Die amerikanische Zeitung hatte verschiedene Prominente dazu aufgefordert, ihre Wünsche an Bush zu formulieren.
Bono, der in diesem Jahr für den Friedensnobelpreis nominiert ist, musste nicht lang überlegen. Unter dem Motto „Winning Back Europe’s Heart – Give a Little“ fordert er sowohl den Präsidenten als auch die amerikanischen Bürger dazu auf, ärmere Länder zu unterstützen und bei den Spenden mit anderen Nationen gleichzuziehen. „Amerikaner geben sich immer sehr andächtig und glaubensstark“, schreibt Bono. Allerdings seien die „weltlicheren Europäer“ wesentlich großzügiger, wenn es um Spenden für ärmere Regionen auf dem Erdball gehe. Und schließlich gehe es hier um Nächstenliebe.
========================================================================
** Aufgabenstellung **
Beantworten Sie anhand des Lesetextes diese Fragen:
1. Wozu hatte die amerikanische Zeitung verschiedene Prominente aufgefordert?
2. Für welchen Preis ist Bono in diesem Jahr nominiert?
3. Wer ist laut Bono bei Spenden für ärmere Regionen wesentlich großzügiger?
Stützen Sie sich ausschließlich auf den Lesetext.

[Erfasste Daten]
========================================================================
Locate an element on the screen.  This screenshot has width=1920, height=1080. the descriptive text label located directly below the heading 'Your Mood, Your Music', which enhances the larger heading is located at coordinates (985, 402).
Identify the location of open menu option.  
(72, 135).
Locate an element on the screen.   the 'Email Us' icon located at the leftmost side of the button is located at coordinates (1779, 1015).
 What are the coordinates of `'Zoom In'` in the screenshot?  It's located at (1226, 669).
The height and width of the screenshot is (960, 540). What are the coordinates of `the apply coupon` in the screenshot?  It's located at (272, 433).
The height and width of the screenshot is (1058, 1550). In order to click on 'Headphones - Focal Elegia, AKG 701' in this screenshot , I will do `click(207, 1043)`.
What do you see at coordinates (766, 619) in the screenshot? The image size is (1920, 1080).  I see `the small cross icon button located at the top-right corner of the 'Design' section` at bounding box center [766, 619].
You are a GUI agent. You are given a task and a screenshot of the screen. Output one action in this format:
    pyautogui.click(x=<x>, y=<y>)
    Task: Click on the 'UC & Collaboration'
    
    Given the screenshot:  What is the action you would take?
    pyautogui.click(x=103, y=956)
========================================================================
** Antwort **
1. Die Zeitung hatte sie aufgefordert, ihre Wünsche an Bush zu formulieren.
2. Bono ist für den Friedensnobelpreis nominiert.
3. Laut Bono sind die „weltlicheren Europäer“ wesentlich großzügiger.